Margaret considered this. "Two reasons, I think. The first is philosophical. The classical statisticians were deeply uncomfortable with the idea that probability could represent subjective belief. It felt unscientific to them — as if you were smuggling opinion into mathematics. They wanted probability to be objective, grounded in repeated experiments. Bayesian probability felt too personal."

"And the second reason?"

"Computation." She leaned back slightly. "Bayes' theorem is conceptually elegant. But when you apply it to real problems — medical diagnosis with dozens of symptoms, language modelling with hundreds of thousands of words — the mathematics becomes very expensive very quickly. In the eighteenth century, in the nineteenth, even well into the twentieth, you simply could not do the calculations at the scale required to make it useful."

"Until computers."

"Until computers. Specifically, until computers became fast enough to run what are called Markov Chain Monte Carlo methods — ways of approximating Bayesian calculations that would otherwise be intractable." She paused. "Thomas Bayes wrote his theorem by candlelight with a quill. It was waiting for machines that would not exist for another two hundred and fifty years before it could be fully used."

Timothy sat with that for a moment. "He wrote something the world wasn't capable of using yet."

"He wrote something the world wasn't ready to build yet. The idea was ready. The infrastructure was not." She looked at the paper between them. "That happens, with foundational ideas. They arrive before their moment. Someone sees them, puts them in a drawer — or a journal, or a footnote — and they wait. Richard Price found Bayes' essay and understood it was important, even if he could not have guessed quite how important. He sent it to the Royal Society. And the idea began its very long journey toward the inside of every AI model on earth."


The Lesson at the Edge of the Table

Timothy looked at the three words again. Prior. Evidence. Posterior.

"What's the thing to take away from this?" he asked. "If someone asked me to explain Bayesian thinking in a sentence?"

Margaret considered for a moment. "Don't start from scratch," she said. "You already believe things. When new evidence arrives, update what you believe in proportion to what the evidence actually tells you — not more, not less.
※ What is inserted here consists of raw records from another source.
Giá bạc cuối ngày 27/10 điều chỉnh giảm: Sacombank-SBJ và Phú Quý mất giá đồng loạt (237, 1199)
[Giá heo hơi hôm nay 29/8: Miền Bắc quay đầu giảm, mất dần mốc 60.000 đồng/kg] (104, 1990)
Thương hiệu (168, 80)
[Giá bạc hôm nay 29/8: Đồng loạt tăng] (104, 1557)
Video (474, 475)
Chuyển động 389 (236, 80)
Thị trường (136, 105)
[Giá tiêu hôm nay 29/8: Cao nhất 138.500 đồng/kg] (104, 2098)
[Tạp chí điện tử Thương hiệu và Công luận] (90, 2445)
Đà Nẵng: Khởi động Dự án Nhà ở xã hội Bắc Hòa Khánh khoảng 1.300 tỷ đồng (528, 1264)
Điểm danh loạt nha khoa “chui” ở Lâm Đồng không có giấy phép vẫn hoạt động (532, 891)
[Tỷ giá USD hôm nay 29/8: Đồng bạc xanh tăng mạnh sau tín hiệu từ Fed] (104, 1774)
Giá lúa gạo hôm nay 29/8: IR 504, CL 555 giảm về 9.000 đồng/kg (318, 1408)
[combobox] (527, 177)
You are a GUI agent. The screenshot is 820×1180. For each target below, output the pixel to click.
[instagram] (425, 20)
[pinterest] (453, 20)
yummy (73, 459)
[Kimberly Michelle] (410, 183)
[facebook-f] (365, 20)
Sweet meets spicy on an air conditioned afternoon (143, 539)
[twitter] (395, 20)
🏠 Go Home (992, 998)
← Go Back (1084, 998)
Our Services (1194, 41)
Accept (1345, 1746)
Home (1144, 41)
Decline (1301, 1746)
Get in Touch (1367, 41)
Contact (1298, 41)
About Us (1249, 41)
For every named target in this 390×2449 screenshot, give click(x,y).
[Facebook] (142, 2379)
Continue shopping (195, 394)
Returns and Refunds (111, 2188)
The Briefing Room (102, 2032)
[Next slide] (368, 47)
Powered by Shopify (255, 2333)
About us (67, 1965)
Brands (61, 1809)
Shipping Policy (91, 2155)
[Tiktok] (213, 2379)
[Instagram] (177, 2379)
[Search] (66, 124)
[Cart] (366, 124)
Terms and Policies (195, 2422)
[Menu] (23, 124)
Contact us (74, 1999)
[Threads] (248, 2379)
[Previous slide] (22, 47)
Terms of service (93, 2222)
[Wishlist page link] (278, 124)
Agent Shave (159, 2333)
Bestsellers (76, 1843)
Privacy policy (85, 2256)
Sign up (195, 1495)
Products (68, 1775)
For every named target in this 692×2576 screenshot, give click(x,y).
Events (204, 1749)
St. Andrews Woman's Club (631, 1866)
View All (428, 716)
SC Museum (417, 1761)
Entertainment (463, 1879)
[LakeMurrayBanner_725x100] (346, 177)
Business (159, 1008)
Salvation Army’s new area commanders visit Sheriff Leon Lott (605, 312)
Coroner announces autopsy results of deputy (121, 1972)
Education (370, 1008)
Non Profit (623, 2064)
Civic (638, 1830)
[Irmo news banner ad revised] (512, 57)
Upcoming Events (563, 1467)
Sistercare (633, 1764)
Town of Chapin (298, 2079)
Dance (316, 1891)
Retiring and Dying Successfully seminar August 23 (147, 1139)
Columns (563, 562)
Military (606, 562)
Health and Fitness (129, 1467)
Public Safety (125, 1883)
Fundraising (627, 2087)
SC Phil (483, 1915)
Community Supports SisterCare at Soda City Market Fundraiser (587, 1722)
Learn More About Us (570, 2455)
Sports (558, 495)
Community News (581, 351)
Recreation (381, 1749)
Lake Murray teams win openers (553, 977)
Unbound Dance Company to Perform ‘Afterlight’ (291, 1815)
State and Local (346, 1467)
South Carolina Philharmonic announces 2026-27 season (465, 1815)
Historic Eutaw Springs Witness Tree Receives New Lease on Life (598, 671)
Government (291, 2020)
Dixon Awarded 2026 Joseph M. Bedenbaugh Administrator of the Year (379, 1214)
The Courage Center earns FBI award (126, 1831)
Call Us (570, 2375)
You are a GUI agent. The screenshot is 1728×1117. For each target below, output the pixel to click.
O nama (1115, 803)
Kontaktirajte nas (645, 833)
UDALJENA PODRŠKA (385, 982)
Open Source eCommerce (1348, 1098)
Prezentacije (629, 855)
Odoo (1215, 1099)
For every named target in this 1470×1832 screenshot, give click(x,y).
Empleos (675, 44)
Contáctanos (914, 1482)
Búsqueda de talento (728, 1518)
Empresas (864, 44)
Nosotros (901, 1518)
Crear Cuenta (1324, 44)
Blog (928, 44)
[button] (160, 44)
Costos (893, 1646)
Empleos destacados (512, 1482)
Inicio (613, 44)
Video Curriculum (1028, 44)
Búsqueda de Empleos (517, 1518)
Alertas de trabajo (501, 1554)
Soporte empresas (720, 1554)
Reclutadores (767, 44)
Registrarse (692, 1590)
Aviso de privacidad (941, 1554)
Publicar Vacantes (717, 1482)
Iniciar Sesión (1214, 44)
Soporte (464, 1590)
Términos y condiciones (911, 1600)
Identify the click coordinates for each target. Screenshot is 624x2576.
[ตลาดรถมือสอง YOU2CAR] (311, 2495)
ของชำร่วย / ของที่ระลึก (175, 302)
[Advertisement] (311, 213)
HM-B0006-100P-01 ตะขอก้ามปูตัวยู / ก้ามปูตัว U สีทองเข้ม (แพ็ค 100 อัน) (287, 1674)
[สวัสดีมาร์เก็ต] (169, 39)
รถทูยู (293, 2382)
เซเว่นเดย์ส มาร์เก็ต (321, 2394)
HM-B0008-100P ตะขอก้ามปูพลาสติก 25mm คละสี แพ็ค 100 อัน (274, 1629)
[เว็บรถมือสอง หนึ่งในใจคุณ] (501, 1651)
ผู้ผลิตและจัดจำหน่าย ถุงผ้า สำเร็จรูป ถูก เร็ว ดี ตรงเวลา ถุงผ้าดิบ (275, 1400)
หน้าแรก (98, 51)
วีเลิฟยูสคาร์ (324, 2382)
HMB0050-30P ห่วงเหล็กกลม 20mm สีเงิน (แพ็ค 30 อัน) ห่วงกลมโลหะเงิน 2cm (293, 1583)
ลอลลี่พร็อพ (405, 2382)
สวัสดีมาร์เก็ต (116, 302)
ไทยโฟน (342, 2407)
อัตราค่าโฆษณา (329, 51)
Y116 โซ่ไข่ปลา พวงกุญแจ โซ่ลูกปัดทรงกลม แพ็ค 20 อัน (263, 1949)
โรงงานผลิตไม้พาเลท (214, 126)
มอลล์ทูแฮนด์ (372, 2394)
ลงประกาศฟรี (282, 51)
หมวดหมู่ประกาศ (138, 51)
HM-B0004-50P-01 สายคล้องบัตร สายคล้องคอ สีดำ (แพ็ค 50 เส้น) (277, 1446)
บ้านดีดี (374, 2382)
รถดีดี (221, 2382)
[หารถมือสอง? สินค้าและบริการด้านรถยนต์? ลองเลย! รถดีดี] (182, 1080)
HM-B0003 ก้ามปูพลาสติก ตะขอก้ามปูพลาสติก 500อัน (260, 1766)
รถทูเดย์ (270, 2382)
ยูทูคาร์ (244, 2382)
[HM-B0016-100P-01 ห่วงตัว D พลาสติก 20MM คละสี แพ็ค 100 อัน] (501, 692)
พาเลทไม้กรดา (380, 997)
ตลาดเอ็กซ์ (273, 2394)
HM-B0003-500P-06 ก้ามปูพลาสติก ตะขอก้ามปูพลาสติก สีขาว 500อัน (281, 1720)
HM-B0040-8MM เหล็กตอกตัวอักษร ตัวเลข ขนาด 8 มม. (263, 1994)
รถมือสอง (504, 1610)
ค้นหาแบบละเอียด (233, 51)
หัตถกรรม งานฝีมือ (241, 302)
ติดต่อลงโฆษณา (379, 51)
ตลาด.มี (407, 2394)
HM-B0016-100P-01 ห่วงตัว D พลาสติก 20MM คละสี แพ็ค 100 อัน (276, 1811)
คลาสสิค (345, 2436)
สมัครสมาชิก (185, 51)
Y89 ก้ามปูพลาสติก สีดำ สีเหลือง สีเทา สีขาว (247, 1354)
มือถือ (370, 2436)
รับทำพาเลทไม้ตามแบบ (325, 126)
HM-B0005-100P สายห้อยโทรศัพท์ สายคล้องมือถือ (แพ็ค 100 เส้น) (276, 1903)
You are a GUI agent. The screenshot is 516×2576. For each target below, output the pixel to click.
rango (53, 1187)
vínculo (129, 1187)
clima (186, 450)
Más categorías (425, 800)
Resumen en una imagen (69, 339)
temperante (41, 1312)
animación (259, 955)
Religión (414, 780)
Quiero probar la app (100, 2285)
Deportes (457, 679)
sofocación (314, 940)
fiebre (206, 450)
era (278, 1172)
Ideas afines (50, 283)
That is the whole discipline."

"And the mistake people make?"

"Two mistakes, usually. The first is ignoring the prior — treating every piece of evidence as if you had no beliefs before it arrived. This leads to overreacting to individual data points. One bad result convinces you everything is ruined. One good day convinces you the problem is solved." She looked at him. "The prior is there to anchor you."

"And the second mistake?"

"Refusing to update. Holding your prior beliefs regardless of evidence." She picked up her pen. "Bayes was not suggesting that you should change your mind constantly. He was suggesting that you should change your mind correctly — proportionally, systematically, honestly." She set the pen down. "Which is, as it turns out, much harder than either extreme."

Timothy stood, folding the sheet of paper carefully. He paused at the edge of the table. "Margaret — what do you think Bayes would have made of it? The spam filters. The language models."

She thought about this longer than he expected.

"I think he would have been quietly astonished," she said. "He was a minister. He thought carefully about how we form beliefs, how we reason under uncertainty, what it means to update your faith in a proposition." She glanced toward the shelves. "I suspect he would have found it entirely natural that the same structure applies to machines. He spent his life watching people reason badly and wondering if there were a better way." She opened her book. "He found one."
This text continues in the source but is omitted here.